Record extracts
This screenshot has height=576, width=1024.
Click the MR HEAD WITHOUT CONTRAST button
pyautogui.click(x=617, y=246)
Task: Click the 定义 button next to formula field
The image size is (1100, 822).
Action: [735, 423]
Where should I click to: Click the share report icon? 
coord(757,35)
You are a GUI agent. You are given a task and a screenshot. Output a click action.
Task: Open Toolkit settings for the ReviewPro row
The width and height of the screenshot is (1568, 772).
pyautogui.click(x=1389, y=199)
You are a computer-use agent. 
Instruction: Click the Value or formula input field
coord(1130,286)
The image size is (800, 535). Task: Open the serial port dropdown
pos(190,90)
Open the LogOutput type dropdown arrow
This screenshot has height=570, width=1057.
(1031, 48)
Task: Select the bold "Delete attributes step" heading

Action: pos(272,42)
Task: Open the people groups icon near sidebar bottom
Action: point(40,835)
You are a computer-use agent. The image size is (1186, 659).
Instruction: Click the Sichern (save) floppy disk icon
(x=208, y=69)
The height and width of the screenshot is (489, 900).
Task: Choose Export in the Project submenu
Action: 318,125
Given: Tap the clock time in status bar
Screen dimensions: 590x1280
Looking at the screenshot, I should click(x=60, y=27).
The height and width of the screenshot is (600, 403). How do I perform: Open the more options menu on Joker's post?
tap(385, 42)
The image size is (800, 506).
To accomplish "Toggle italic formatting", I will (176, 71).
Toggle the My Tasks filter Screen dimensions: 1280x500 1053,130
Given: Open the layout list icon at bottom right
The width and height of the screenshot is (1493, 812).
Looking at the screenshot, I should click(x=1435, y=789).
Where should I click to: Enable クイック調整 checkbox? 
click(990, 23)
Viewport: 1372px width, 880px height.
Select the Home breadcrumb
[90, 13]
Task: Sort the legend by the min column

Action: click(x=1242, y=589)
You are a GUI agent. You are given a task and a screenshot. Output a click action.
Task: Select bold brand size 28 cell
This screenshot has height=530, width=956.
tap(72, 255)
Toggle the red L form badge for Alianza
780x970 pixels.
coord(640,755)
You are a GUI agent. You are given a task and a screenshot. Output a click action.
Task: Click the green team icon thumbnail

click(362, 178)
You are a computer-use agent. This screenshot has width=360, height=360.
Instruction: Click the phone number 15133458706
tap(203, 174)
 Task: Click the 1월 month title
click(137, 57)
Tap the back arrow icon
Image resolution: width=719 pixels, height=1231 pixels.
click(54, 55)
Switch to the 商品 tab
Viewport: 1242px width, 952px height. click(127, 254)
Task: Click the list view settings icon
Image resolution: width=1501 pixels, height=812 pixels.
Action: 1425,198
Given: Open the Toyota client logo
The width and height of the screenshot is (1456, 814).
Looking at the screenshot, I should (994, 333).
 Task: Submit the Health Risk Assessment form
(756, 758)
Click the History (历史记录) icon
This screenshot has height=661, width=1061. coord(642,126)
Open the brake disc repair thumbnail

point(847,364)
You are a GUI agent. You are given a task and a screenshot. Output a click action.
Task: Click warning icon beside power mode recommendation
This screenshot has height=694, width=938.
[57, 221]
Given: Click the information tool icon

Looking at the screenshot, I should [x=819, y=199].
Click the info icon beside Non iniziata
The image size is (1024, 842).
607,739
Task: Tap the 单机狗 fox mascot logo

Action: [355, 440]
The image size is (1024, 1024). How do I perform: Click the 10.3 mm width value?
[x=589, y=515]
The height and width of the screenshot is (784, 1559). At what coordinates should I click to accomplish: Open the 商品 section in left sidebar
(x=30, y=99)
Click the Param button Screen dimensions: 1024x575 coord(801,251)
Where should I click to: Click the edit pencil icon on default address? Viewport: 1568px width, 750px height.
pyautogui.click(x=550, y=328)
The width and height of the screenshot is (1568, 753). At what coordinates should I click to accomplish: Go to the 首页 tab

Problem description
The lines in the entries above that carry the word "list" must be copied.

Answer
Given: Open the layout list icon at bottom right
Task: Click the list view settings icon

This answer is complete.